Charlie Brown once said that happiness is finding a pencil. This may sound simple, but in reality it’s anything but.
After four years here and 22 in the world at large, I’ve come to realize that its simplicity is really cloaked in more complex terms. It is difficult to figure out that simple things actually do make you happy. I’m not suggesting you scale back your ambitions, but I am trying to question whether success yields the joy you anticipated once you do achieve it. Happiness sort of surrounds you like your shadow; you can see it, but you can’t be in it. It is something that I’ve long chased, but have never quite found or stumbled upon.
In going through my own mental montage of the past four years and how my mindset has slowly evolved, I’ve concluded that there were many times I was happy, enjoying whatever I was immersed in at the moment. I just didn’t realize I was. Perhaps the reason why we can’t see that we are happy is because we are too busy being happy. I haven’t felt a certain rush of excitement, the kind you experienced when school let out or when you went on vacation over the summer, for example, since I was a kid. It makes me wonder whether the process of growing up doesn’t let us enjoy the ride.
In hindsight, I’m coming to realize that I enjoyed the times I labored in obscurity in the library at night, writing a paper or studying for a test. It was that kind of night when no one was watching that I molded myself into the person that I am and where I discovered a new world of knowledge unbeknownst to me. I learned that the process is just as important as the outcome. What is there to enjoy at the end if you haven’t been able to appreciate the journey along the way? This question looms heavily in my mind. Oddly, most of the things I never believed would make me happy at the time, in the end, actually did.
What I’m going to miss most about college is going to track practice and going to meets. It really is a privilege to go to a college for a meet, compete and then hang out with your friends while basking in the sun. It truly is, though at the time you can never see it for the simplicity it is worth, because you are chasing an elusive personal best. In the end, you will not remember the meet for how well you competed, but for what a beautiful day it was. I was foolish, not for competing less than I could have, but for not appreciating the opportunity to enjoy a time and place for what it was really worth.
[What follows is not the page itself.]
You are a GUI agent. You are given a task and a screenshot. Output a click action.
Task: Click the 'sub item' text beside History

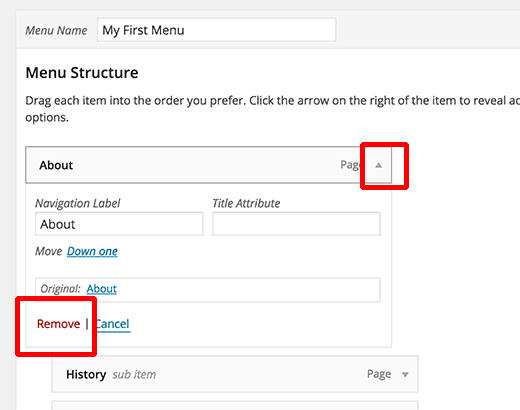pyautogui.click(x=134, y=375)
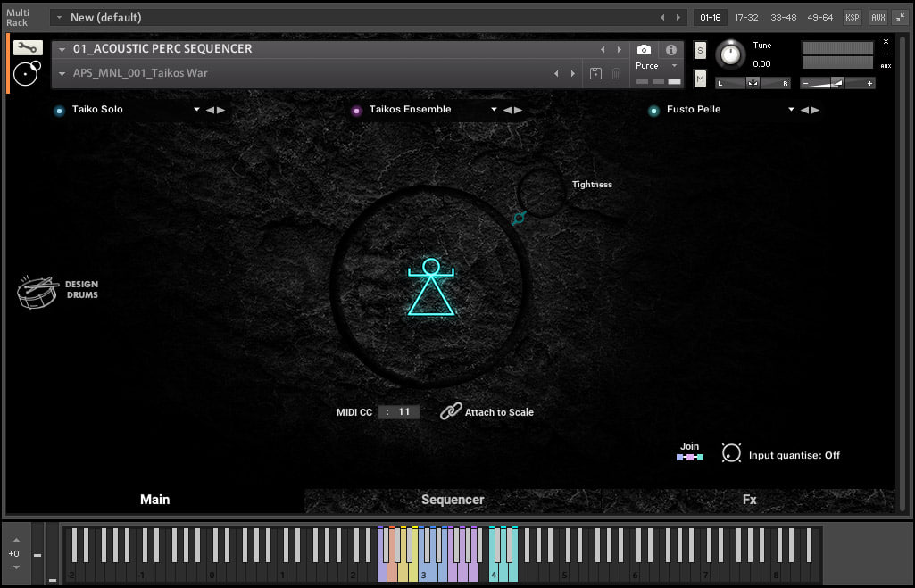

I assumed the goals and achievements that I worked hard to attain were the things that I would take the most satisfaction in. And while they do make me happy, they can’t be the only things that ultimately fill me with satisfaction. I had hoped that my achievements would radically transform me, like asking a genie to grant you a wish. In the end, these achievements, while certainly valuable, didn’t fundamentally change the person I was (and still am). Perhaps certain things you expect to be exciting, in the end, really aren’t.
After four years, my happiness really does fit into the size of a pencil. None of the flashy or glamorous things I did really filled me with the satisfaction that the smaller and seemingly inconsequential things did. I thought I needed complex things to make me content, but while it’s easy to look at the simple things staring at you all the time, it’s harder to see what they are worth.
At graduation, I’ll get to hear words of wisdom from some person I’ve never laid eyes on in my college career. But I like to think that the wisdom I have cultivated along the way is greater than anything some stranger will tell me at the end of the journey.